----- Data under study -----

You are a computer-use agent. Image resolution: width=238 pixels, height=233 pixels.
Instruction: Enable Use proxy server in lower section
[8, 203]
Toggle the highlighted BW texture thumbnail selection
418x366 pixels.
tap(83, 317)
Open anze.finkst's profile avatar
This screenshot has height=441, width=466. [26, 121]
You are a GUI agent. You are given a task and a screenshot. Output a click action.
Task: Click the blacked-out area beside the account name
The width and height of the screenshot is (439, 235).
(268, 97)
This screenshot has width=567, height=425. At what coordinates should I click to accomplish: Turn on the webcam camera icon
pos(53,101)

-----

[Work instruction] Would you please filter the lines above and copy every one that includes "agent"?

[Result of this task]
You are a computer-use agent. Image resolution: width=238 pixels, height=233 pixels.
You are a GUI agent. You are given a task and a screenshot. Output a click action.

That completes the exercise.